イズミル便り

IZMIR'DEN MERHABA

右前

2008-05-25 01:30:57 | Weblog


先日、9日に亡くなったトルコの歌姫「LEYLA GENCER」のことを書きましたが、「蝶々夫人」を演じた際の写真でLEYLA GENCERが着物を左前に着ているのが皆さんに見つかってしまいました。

「蝶々夫人」を演じるならそのくらい知っておけとまでは、私は言わないけれどやっぱり衣装担当者は注意するべきでしょうかね。「蝶々夫人」を演じる際の注意書きなんてものはないのでしょうか、と思っていたら発見しました!この写真はオペラ「蝶々夫人」の初演時衣装・小道具デザインの原画だそうです。京都のある古本屋さんの目録にありました。
1903年頃の水彩図(25.5×33cm)で1904年にプッチーニがスカラ座においてオペラ「蝶々夫人」を上演するにあたり、高名なフランスの舞台デザイナーLucien Jusseaumeに描かせたものだそうです。ちゃんとあったんですね~、右前に着物を着ています。LEYLA GENCERとそのスタッフはこの絵を知らなかったのでしょうか…。

私がちゃんと着物を着たのは子供の頃、最近は旅行へ行った時にホテルや旅館の浴衣もどきを着るくらいです。それでも「左前」にならないように、なんて一応気をつけているつもりですが、このLEYLA GENCERの写真を見て「あ、左前」なんてことには気がつかない程度でした。そこで一応自分の為にインターネットで検索してみたことをまとめて貼り付けておくことにしました。

通常日本で和服を着る時は「右前」と言って左身頃を上にして、襟のあきが右にくるように着ます。反対に着物の襟のあきを左にもって着ることを左前といい、死んだ人に着せる死装束は左前にします。

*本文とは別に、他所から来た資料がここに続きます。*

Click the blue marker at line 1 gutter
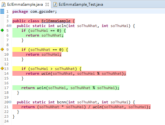165x125 pixels. (x=2, y=11)
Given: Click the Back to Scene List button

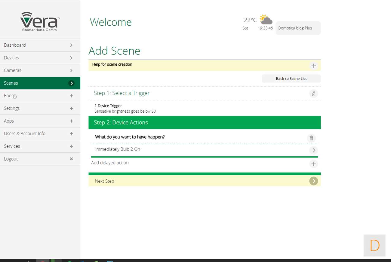Looking at the screenshot, I should click(291, 79).
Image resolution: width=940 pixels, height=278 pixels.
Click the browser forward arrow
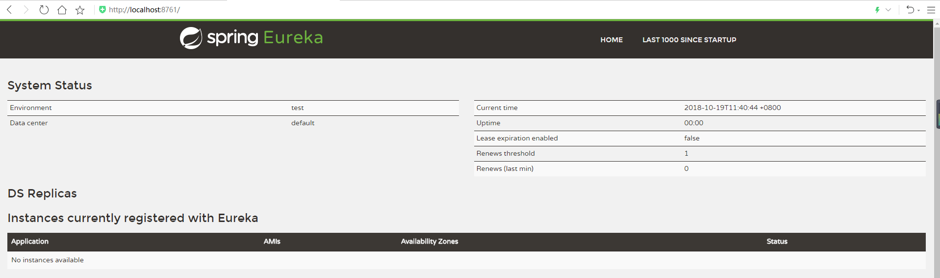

日本で和服をなぜ右前にするのか、またいつから右前にするようになったのかについては、諸説があるようですが、大昔の日本では、騎馬民族の影響から「左前」だったそう。騎馬民族は弓を使うため、左前の方が弓矢が引っかからず都合が良かったのですね。それが後に中国(隋や唐)の影響で右前に統一されました。『続日本紀』(しょくにほんぎ)によると、719年に、全ての人が右前に着るという命令が発せられたのです。武士は刀を腰に固定させて携帯していたことと、多くの日本人の利き手が右手だった、という2つのことが最初の原因として考えられるそうです。右前のほうが懐のものを右手で取り出すのに便利だったということもあります。左手の人はさぞや不便だったことでしょう。

と言うことで日本の着物は男女共「右前」で着ますが、洋服の場合は通常男性は右前、女性は左前になっていますよね。これは、西洋で男は左側に帯剣するため剣が抜きやすいように、でも高貴な女性は自分で服を着ず、召使に着せて貰っていたために左前になったとか…。

着るものの合わせ方に人間の利き手が大いに影響しているということにはびっくりしましたが、アフリカのガーナの民族衣装は、利き手に合わせて右前左前を変えるのだそうで、これにもまたびっくり。ずいぶん合理的ではありませんか?そういう柔軟な考え方ができるっていいなあと思います。





今年我が家二度目のクムル雛は二羽とも元気に育っています。